**Task goal:** For the entries below, the result should be an exact transcription of the lines from the one with "This screenshot has height=974, width=1232." up to and including the one with "Open Afpa Centre de Bourg-en-Bresse marker", and only those.

**Stored data:**

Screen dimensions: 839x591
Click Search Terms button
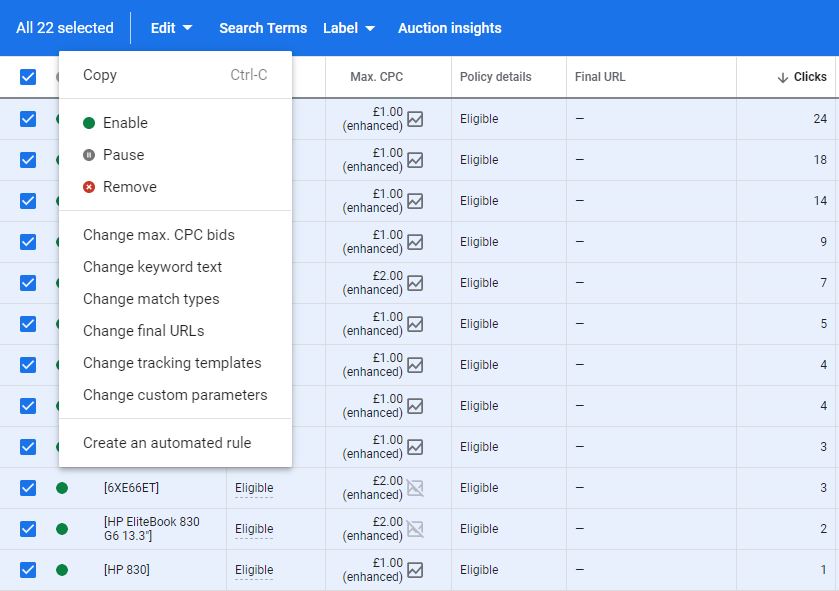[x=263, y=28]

---

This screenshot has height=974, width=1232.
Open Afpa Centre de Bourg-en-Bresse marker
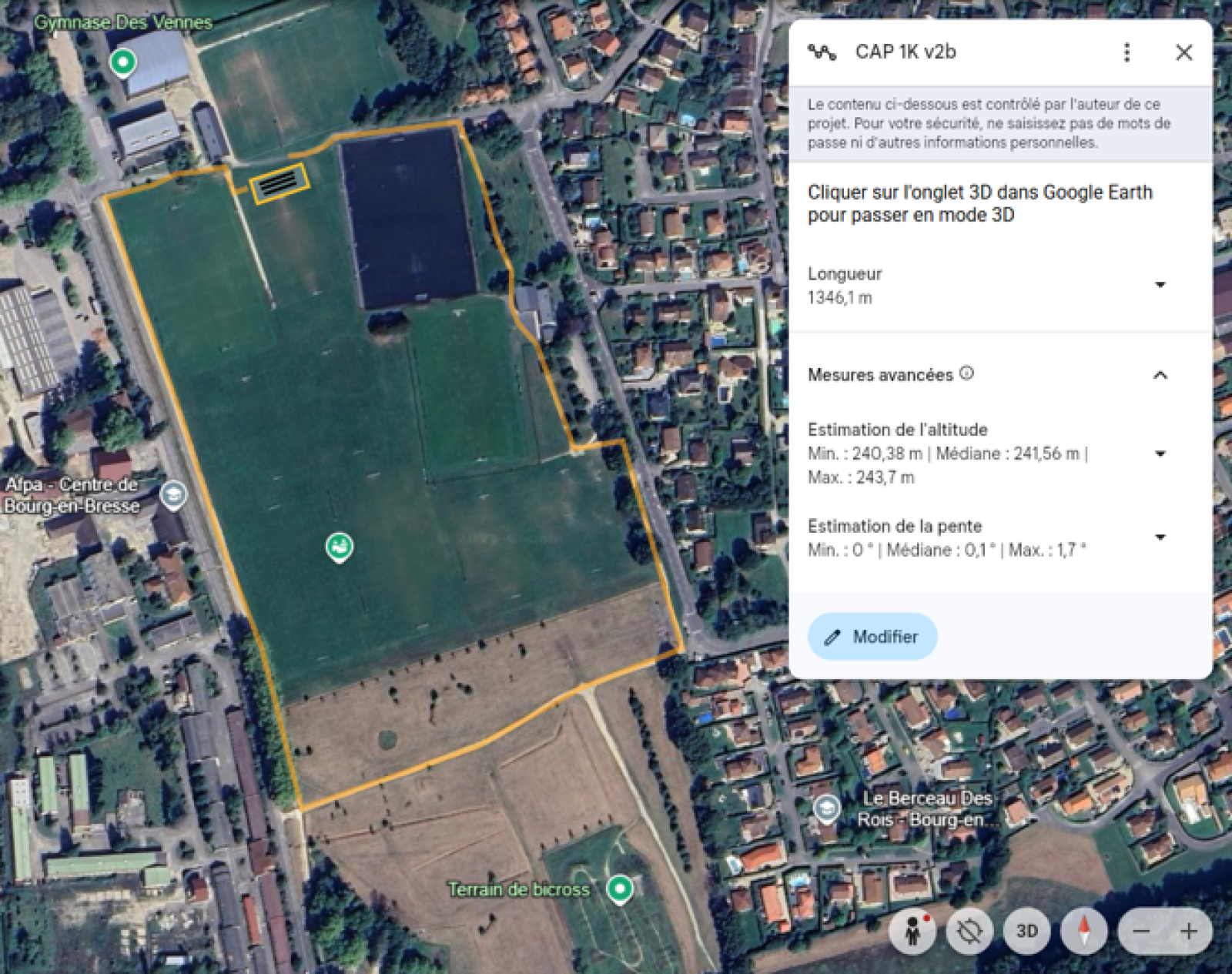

---

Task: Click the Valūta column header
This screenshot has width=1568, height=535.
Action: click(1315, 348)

**Finished exercise:**
This screenshot has height=974, width=1232.
Open Afpa Centre de Bourg-en-Bresse marker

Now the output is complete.